Forse ci vorrebbe - già detto e scritto anche qui, ma pare che repetita juvant, o meglio che considerando tutto repetere necesse est - un Hemingway che narrasse la corsa e i suoi dintorni e contorni, il panorama e l’umanità che lo popola. Non inventando, come facevano i celebri cantori d’antan, così appassionati a creare incantamenti che trascuravano spesso grammatica e sintassi, ma interpretando. Attualmente un solo giornale italiano si permette il lusso di mandare ad una corsa, quella sola, uno che narra di contorni e dintorni assortiti oltre che di vicende agonistiche: parliamo di la Repubblica, con Gianni Mura sul Tour de France. Un uomo solo al comando di un esperimento iterato ma non imitato, forse per carenza o scarsa voglia di sperimentatori validi. Personalmente non conosco rimedi, soluzioni immediate o a lungo termine. I giornali quotidiani sono quelli che sono, spesso quelli che ormai non sono. Se dico che ai ciclofili restano i libri, vengo sospettato di conflitto di interessi, perché ne scrivo anch’io. Cerco di salvare la capra e i cavoli segnalando un libro che non è di ciclismo, ma che il ciclismo si meriterebbe, scritto da opera di uno come Giorgio Cimbrico, giornalista ligure autore di La regina e i suoi amanti, ed. Absolutely Free, 170 pagine, 16 euro bene spesi alla luce dell’ascesa recente e spesso smodata dei prezzi librari. Un romanzo dell’atletica leggera persino più appassionante che appassionato (ci sono anche risvolti critici, e l’autore è tatuato ma non accecato dallo sport che ama), con i suoi eroi più celebri e anche quelli un po’ segreti, da Dorando Pietri a Usain Bolt, con tanta storia e tante storie, tanta cultura della geopolitica olimpica e non solo, dell’etnos, della tecnica, tanta somministrazione di dati ma con grazia affettuosa, amorosa, spesso poetica.
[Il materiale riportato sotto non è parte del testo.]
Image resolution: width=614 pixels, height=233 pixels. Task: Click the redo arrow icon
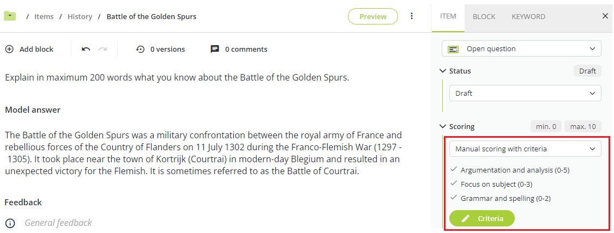coord(103,49)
Perché ne parlo qui? Perché vorrei tanto che nel ciclismo uscisse, scritto da un magico Pincopallino, un libro così, che fa pensare e sospirare e ricordare e conoscere e valutare e cantare insieme. La materia prima non manca, anzi. Ma Cimbrico è uno che ama il rugby e non il calcio, e vuoi mettere il vantaggio culturale e dunque anche giornalistico che ha?